Con el tiempo he acabado desarrollando una cierta prevención a los veranos. He comprobado que es una época especialmente dada a las catástrofes, dramas y malas noticias.
Accidentes nucleares, descarrilamientos de trenes, tragedias en el metro o terroríficos incendios parecen confabularse para acontecer durante el periodo estival. A ello se suma, en ocasiones, la pérdida irreparable de algún amigo, familiar o ser especialmente querido.
Esto último es lo que me acaba de suceder al recibir la noticia del reciente fallecimiento de Manuel Aracil, maestro durante muchos años en L’Alfàs del Pi y, en su última etapa, en Callosa de Ensarrià.
La noticia resulta especialmente dolorosa porque don Manuel era el último maestro que nos quedaba de aquel reducidísimo grupo de grandes docentes que, en nuestro municipio, -poco más que una aldea en los años setenta- se encargara de implantar la famosa EGB: una auténtica revolución educativa en materiales didácticos, contenidos y metodología de trabajo.
Era una persona entrañable, volcada con el alumnado a su cargo dentro y fuera del aula. De paciencia infinita, era conocida su constante muletilla: «No hay apelación», cada vez que nos reñía, las más de las veces con una sonrisa. A nosotros, que apenas podíamos adivinar su significado, nos hacía mucha gracia imitarlo; pero también le devolvíamos el cariño que solo los niños saben dar a quienes sienten que se lo profesan de verdad.

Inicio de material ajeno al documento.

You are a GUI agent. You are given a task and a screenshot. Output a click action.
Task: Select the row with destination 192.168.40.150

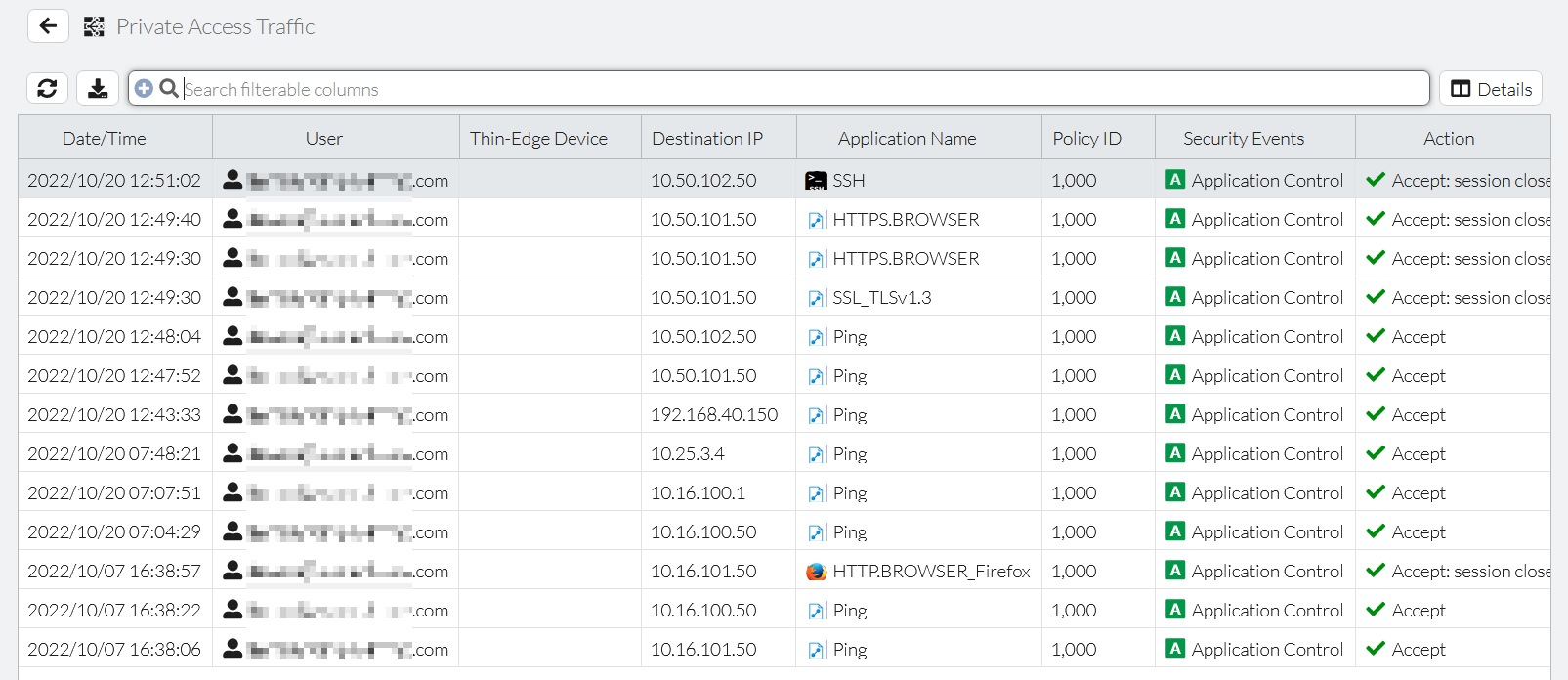click(x=714, y=415)
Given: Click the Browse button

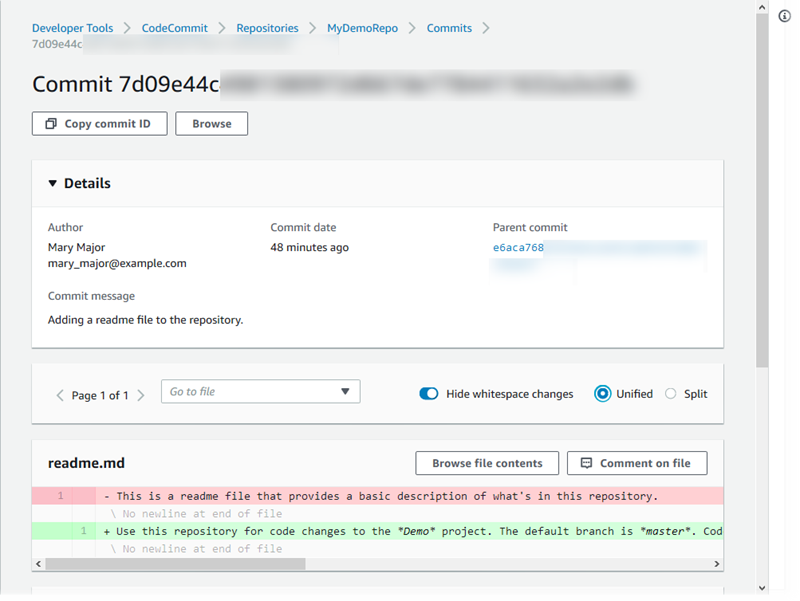Looking at the screenshot, I should pyautogui.click(x=211, y=124).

Trabajador incansable y organizador nato, no tardó en poner en marcha los primeros grupos de actividades extraescolares: acampadas, ping-pong o ajedrez. Probablemente las considerara una necesidad imperiosa al tratar con una chiquillada cuyo pasatiempo favorito consistía en perseguirse a pedradas, al salir del colegio, por los distintos barrancos del municipio. Eran otros tiempos.

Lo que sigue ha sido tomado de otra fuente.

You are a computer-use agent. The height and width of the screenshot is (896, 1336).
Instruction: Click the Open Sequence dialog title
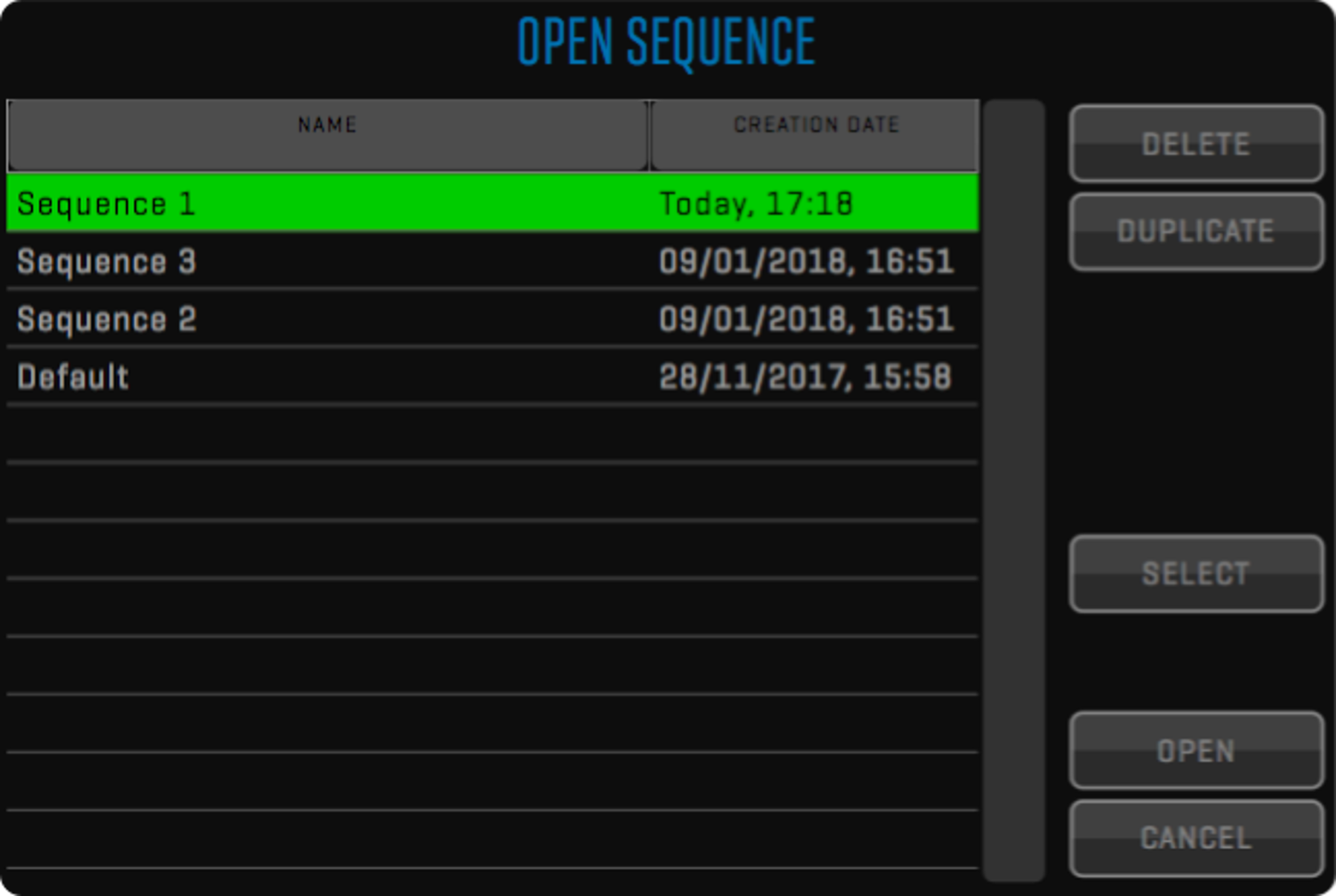pyautogui.click(x=666, y=42)
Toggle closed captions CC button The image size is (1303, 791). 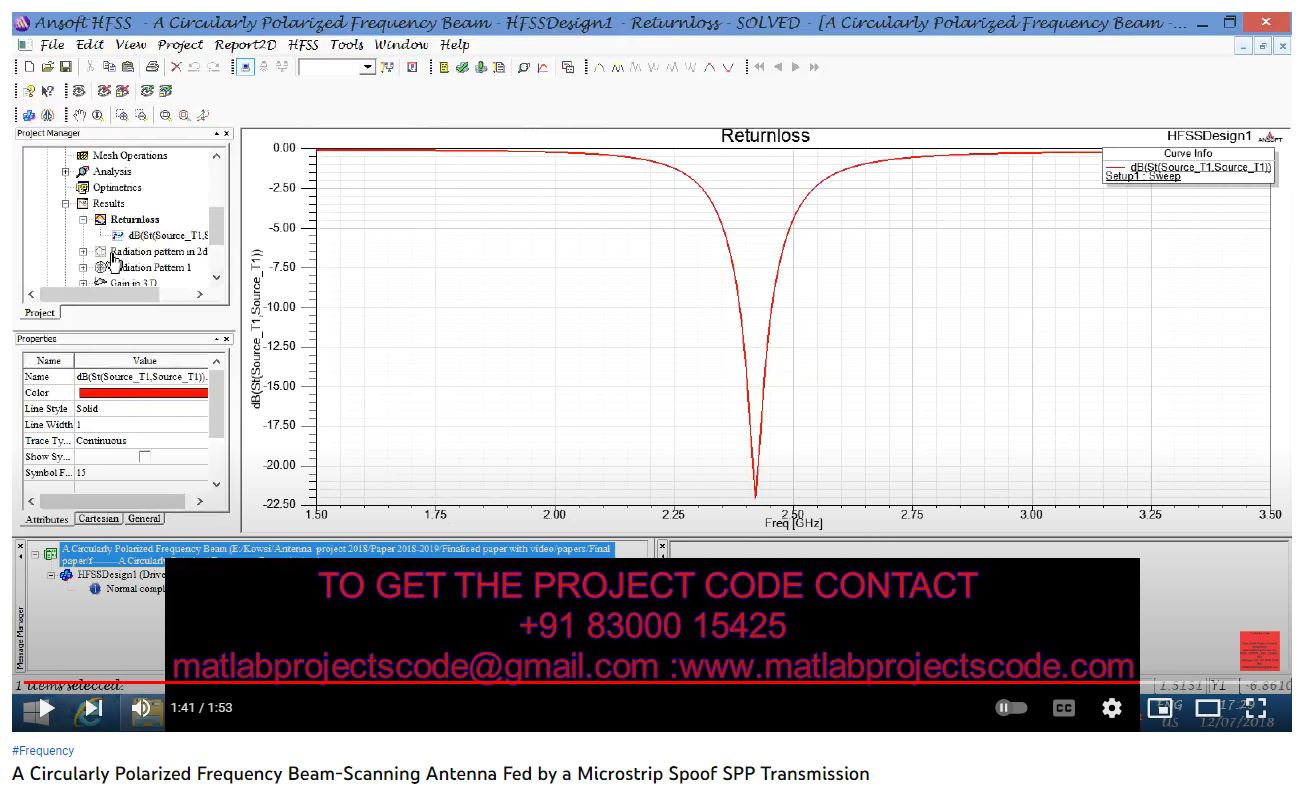pyautogui.click(x=1063, y=708)
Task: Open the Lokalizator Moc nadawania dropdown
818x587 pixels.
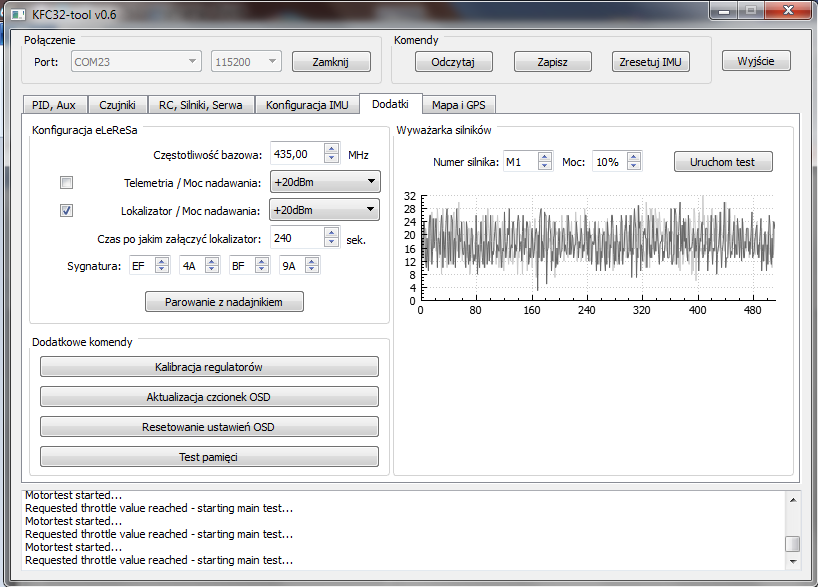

Pero su gran pasión era el deporte. No paró hasta conseguir la construcción de las pistas polivalentes en el patio escolar, a cargo de un ayuntamiento de escasísimos recursos y en ausencia, es de suponer, de cualquier cosa que se asemejara a una concejalía de deportes, y mucho menos de instituciones supramunicipales dispuestas a echar una mano. Su entusiasmo era contagioso y movía montañas.
Pronto llegaron los Juegos Escolares, competiciones deportivas intermunicipales en las que, además de organizador, ejercía de entrenador y taxista. Y después, por supuesto, el baloncesto, su debilidad: fue promotor de los primeros equipos en los que generaciones de niños y niñas competirían a lo largo y ancho de la geografía valenciana.
Aquel deporte ha pasado a formar parte del ADN de L’Alfàs, que cuenta hoy con veinte equipos compitiendo en diferentes categorías y una amplísima cosecha de premios a sus espaldas, entre ellos el Campeonato de la Comunitat Valenciana de la Copa Federación logrado este mismo año.
A un año de celebrarse el 50 aniversario de la fundación del Club de Baloncesto de L’Alfàs, es de justicia reconocer que la semilla que plantó aquel maestro de Rojales germinaría años después en los cimientos sobre los que hoy se levanta el magnífico pabellón Pau Gasol, del que tan orgullosos estamos todos en el municipio.
Humilde y generoso, nunca pidió nada a cambio de sus desvelos y sacrificios personales. Huía de los reconocimientos públicos —que los tuvo en L’Alfàs— como gato escaldado. Era bueno en el más estricto sentido machadiano de la palabra.
Por eso me emocionaron las sentidas palabras de una de sus hijas en el funeral. Me permitieron comprobar que continuó haciendo el bien allí por donde pasó hasta el final de sus días y no pude evitar recordar una fría noche de invierno en la que, mientras hacía mis deberes con doce o trece años, me llamara mi madre y al abrir la puerta y bajar, vi sorprendido a don Manuel sentado frente a la lumbre junto a mi abuela. Había venido a animar a mis padres para que me permitieran proseguir los estudios. No todo el mundo estaba en condiciones de hacerlo en aquellos tiempos.
Tuve ocasión de agradecérselo en reiteradas ocasiones, y él siempre le quitaba importancia y cambiaba rápidamente de tema.
Así pues, salvando todas las distancias, me ha venido a la cabeza la sentida carta que Albert Camus dirigiera a su antiguo maestro, Louis Germain, después de recibir el Premio Nobel y al igual que él , quiero agradecerle en estas líneas esa «mano afectuosa que tendió a un niño pobre», resaltar la importancia que su figura ha tenido para mí y asegurar que, como escribiera el Nobel francés, su trabajo y su corazón generoso continuarán siempre vivos en uno de sus pequeños escolares que, pese a los años, no ha dejado de ser su alumno agradecido.
Con toda la admiración y el cariño del mundo.